Anomoeodus is an extinct genus of prehistoric ray-finned fish belonging to the family Pycnodontidae. This genus lived during the Late Cretaceous period, ranging from the Albian to Maastrichtian ages, and had a wide geographic distribution, with fossils found in France, Belgium, the Netherlands, Spain, Egypt, Uzbekistan, and the United States. The first fossils of Anomoeodus were described by Louis Agassiz in 1835.

Description 
Anomoeodus was one of the largest genera of Pycnodontiformes, with some species reaching up to 1 meter (3.3ft) in length. It had a deep and laterally compressed body, with a relatively small head and a large dorsal fin. Like many members of its family, Anomoeodus had strong jaws and teeth adapted for crushing hard prey, making it mainly durophagous. Its diet is believed to have consisted primarily of crustaceans and mollusks.

Anomoeodus had a distinctive morphology that allowed it to be easily identified. The genus had an elongated dorsal fin, which was positioned far back on its body, and a long anal fin. Its pectoral fins were relatively small, while the pelvic fins were positioned far back on the body. The scales of Anomoeodus were large and thick, with a distinctive concentric growth pattern.

Species 
There are currently 15 recognized species of Anomoeodus, with several of these being further divided into subspecies.
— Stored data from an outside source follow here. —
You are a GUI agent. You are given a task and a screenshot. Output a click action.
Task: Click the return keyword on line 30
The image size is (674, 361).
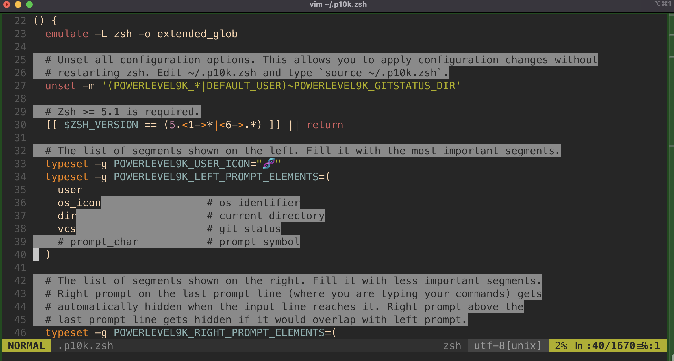pos(325,125)
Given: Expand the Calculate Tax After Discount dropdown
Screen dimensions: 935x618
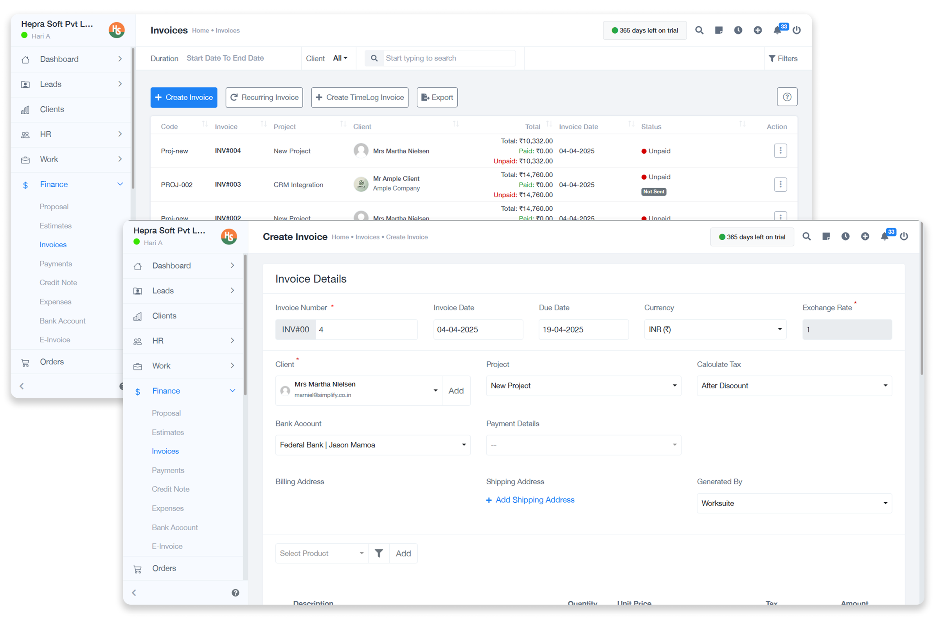Looking at the screenshot, I should pos(794,386).
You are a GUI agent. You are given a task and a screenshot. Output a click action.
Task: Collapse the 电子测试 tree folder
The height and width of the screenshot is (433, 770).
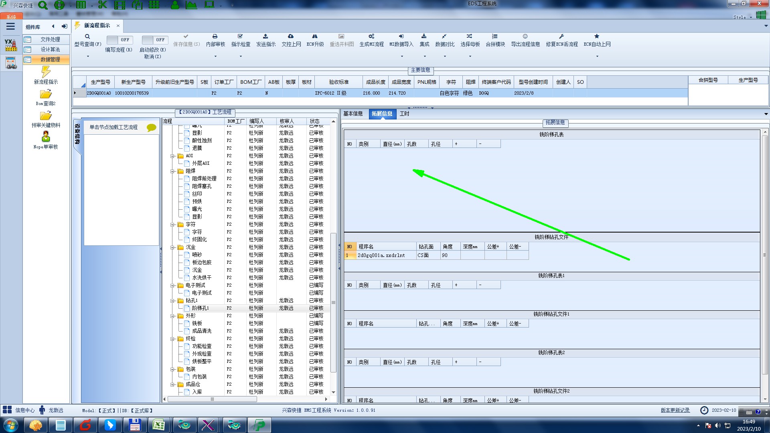click(x=172, y=285)

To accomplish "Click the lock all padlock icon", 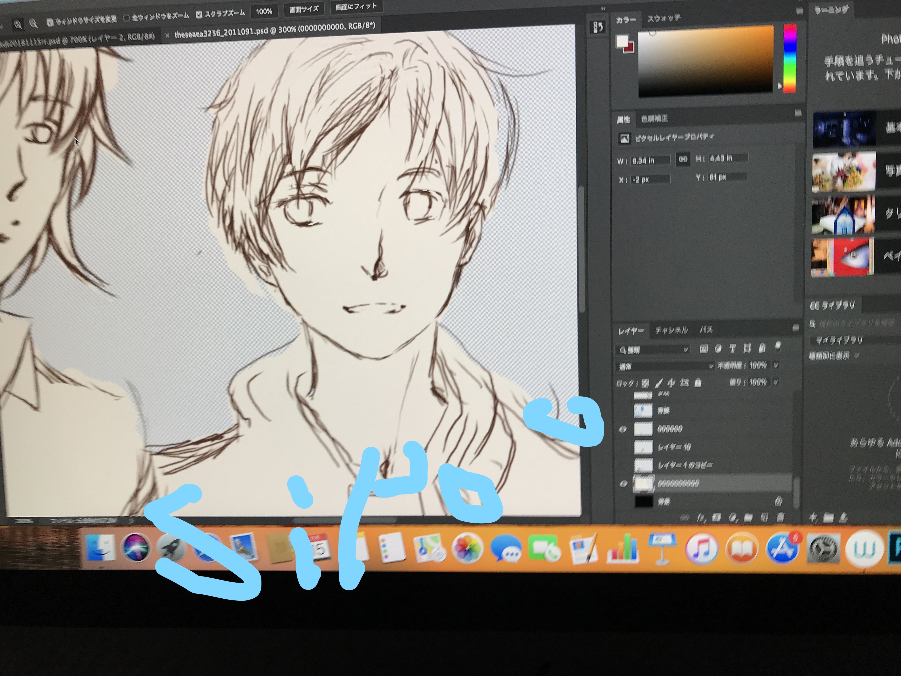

Some of the most notable species include:

Anomoeodus becklesii

Anomoeodus clementis

Anomoeodus cuvieri

Anomoeodus disjunctus

Anomoeodus eutypus

Anomoeodus hermanvanparijsi 

Anomoeodus jurensis

Anomoeodus latipinnis

Anomoeodus pharaoensis

Anomoeodus pricei

Anomoeodus robustus

Anomoeodus sphaerodus

Anomoeodus stantoni

Anomoeodus subclavatus

Anomoeodus ultimus

Fossil Record 
Fossils of Anomoeodus have been found in marine deposits from the Late Cretaceous period. In North America, they have been found in the Niobrara Formation in Wyoming and South Dakota, and the Eagle Ford Formation in Texas. In Europe, Anomoeodus fossils have been found in the Upper Cretaceous strata of Spain, Belgium, the Netherlands, France, and Uzbekistan. In Africa, fossils have been found in Egypt.

Paleoecology 
Anomoeodus lived in a variety of marine environments, from shallow coastal waters to deeper offshore environments. It is believed to have been a relatively common component of Cretaceous marine faunas. Some species, such as Anomoeodus ultimus, are believed to have been able to tolerate brackish water environments, while others, such as Anomoeodus jurensis, are only known from offshore marine deposits.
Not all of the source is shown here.